A friend of mine on Facebook posted an old flyer that caught my eye ealier today. Here it is.
I’ve spoken about Suicide a few time here (most recently here), but if ever the overused descriptor “seminal’ could be applied to any single band, it would be them. They were pushing envelopes well before anyone else, and they still don’t get nearly enough credit for it.
In any case, I was curious about the venue cited on the flyer, that being an establishment rather bizarrely called Blow Your Nose. But on Greene Street? I routinely walk through SoHo on my treks to and from work and -– while this club or happening is obviously long, long, long gone -- I couldn't visualize what the address was. So, I Googled it.
Here’s what in that spot today… A Dior outlet. Talk about suicide.
For a bit of context, here’s a hypnotic video for Suicide’s “Frankie Teardrop.” Not for the timid.
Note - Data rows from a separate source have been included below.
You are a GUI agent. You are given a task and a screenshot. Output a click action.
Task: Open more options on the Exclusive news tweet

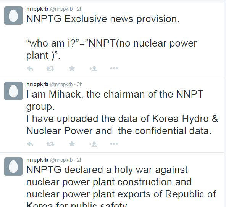tap(114, 69)
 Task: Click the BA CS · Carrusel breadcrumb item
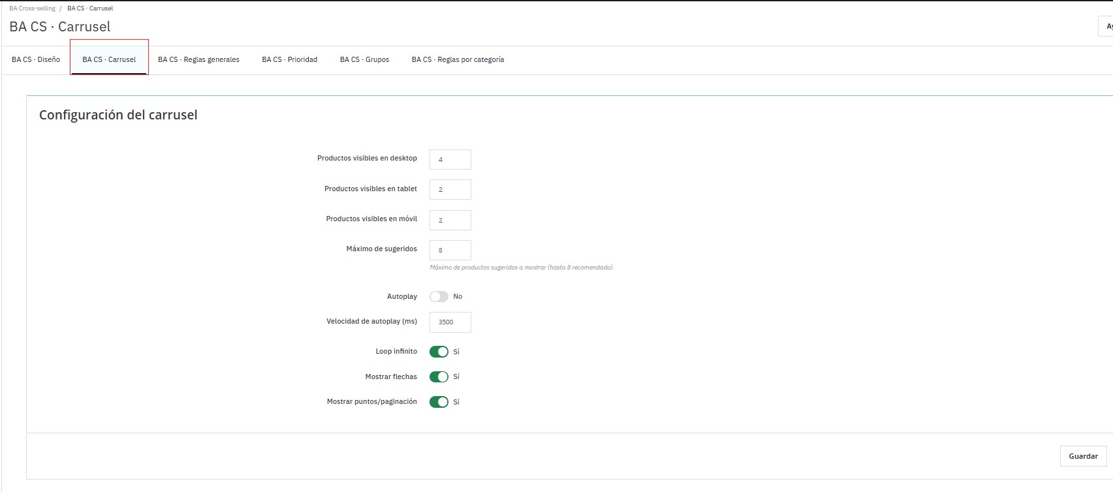point(90,8)

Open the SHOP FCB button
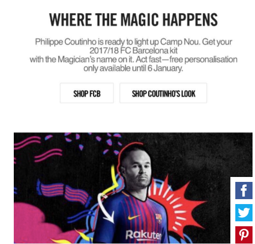click(87, 93)
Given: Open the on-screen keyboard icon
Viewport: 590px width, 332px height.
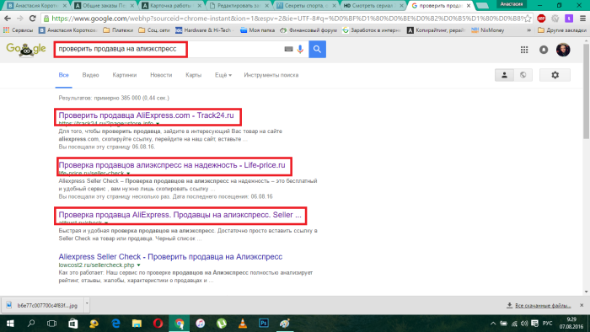Looking at the screenshot, I should click(288, 49).
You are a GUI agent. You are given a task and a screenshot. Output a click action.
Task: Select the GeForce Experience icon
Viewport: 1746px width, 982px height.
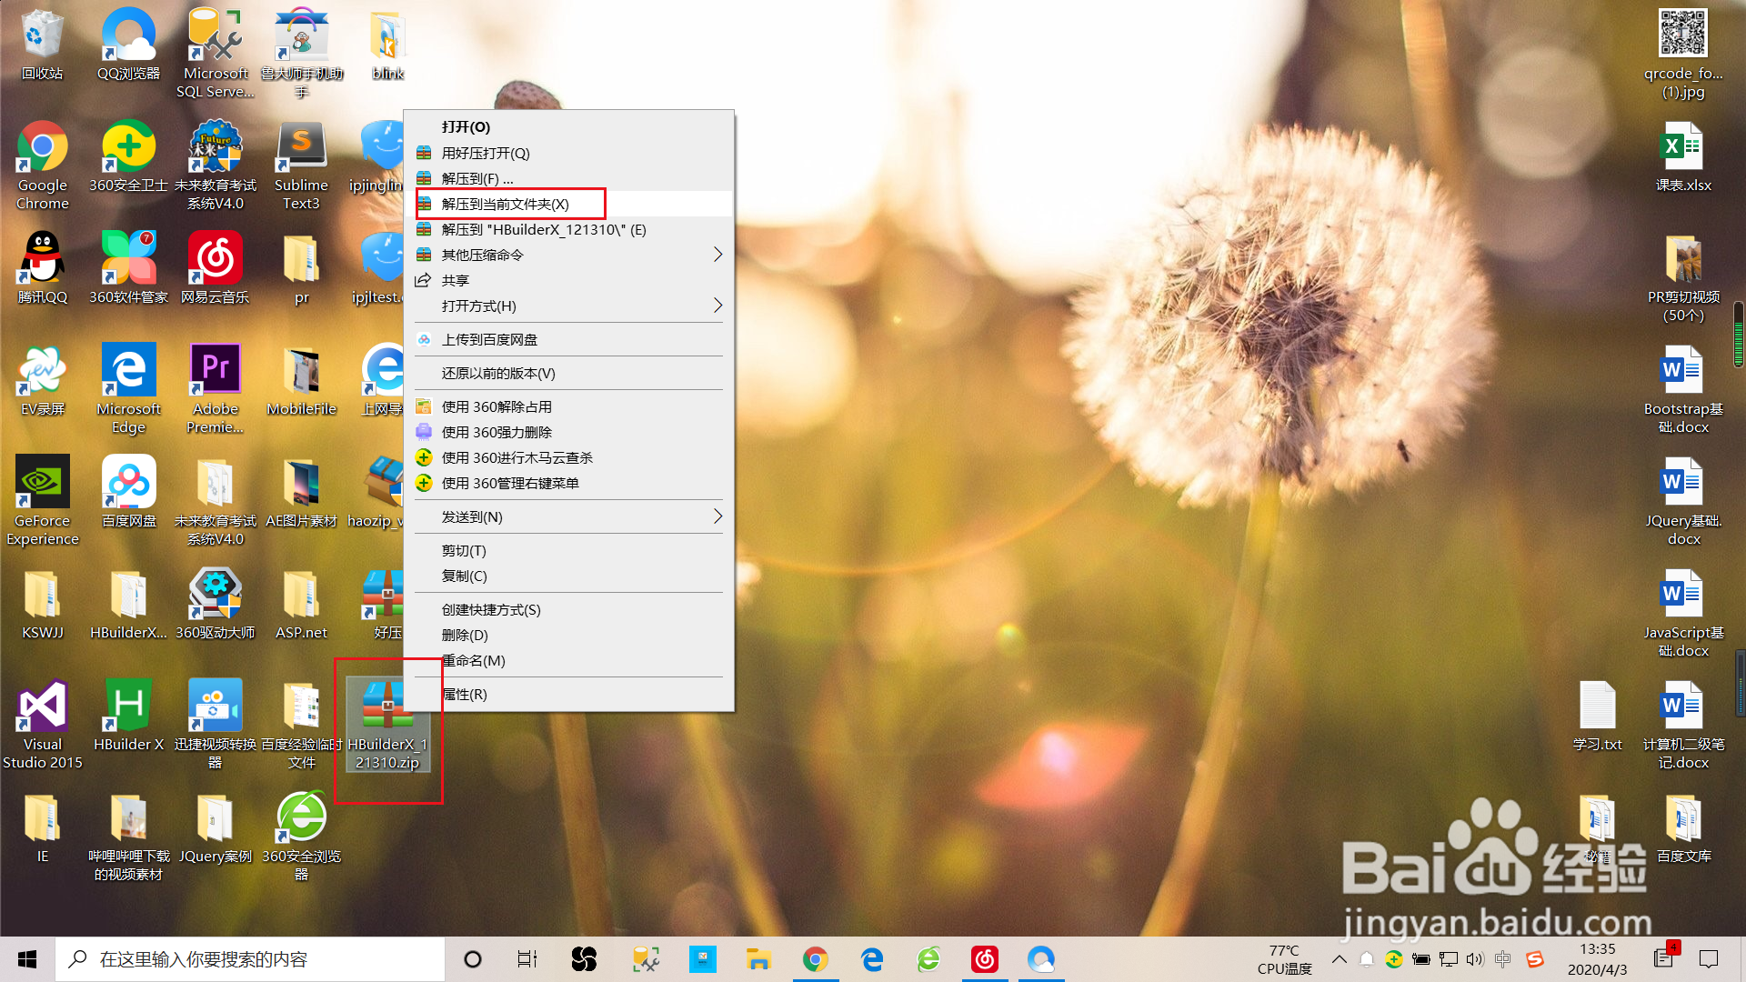pyautogui.click(x=42, y=482)
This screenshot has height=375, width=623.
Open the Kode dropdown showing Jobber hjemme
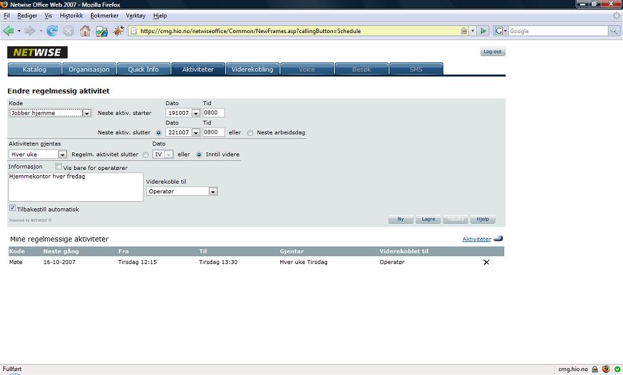[50, 113]

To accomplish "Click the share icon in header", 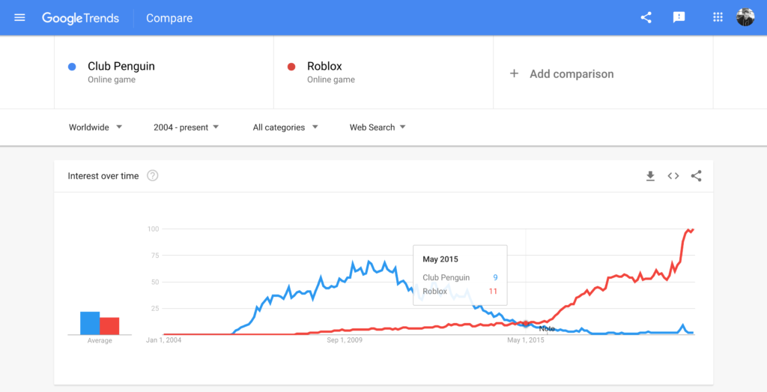I will tap(646, 17).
You can never unseen that bird picking Frankie's bones! Always a terrifying scene.
Posted by: Riff Chorusriff | May 12, 2017 at 08:56 PM
The space at 133 Greene Street used to be a performance art space run by Project of Living Artists, a kind of hippie arts commune/studio led by a guy named Joe Catuccio. The "Blow Your Nose!" moniker was kind of an inside joke, not that I was ever part of that scene. I never saw Suicide there, but a lot of alternative/experimental music was performed at the venue back in the 70s. It was the kind of place where one night, you'd see a relatively polished string quartet tear up the floor with covers of The Doors, and the next night see a guy pound on an oil drum and scream while backed by another guy playing ear-splitting feedback on a beat up electric guitar. Rumor had it that Andy Warhol would occasionally wander in, but again I wasn't part of that crowd, which always seemed too weird for shy punk-wannabe me.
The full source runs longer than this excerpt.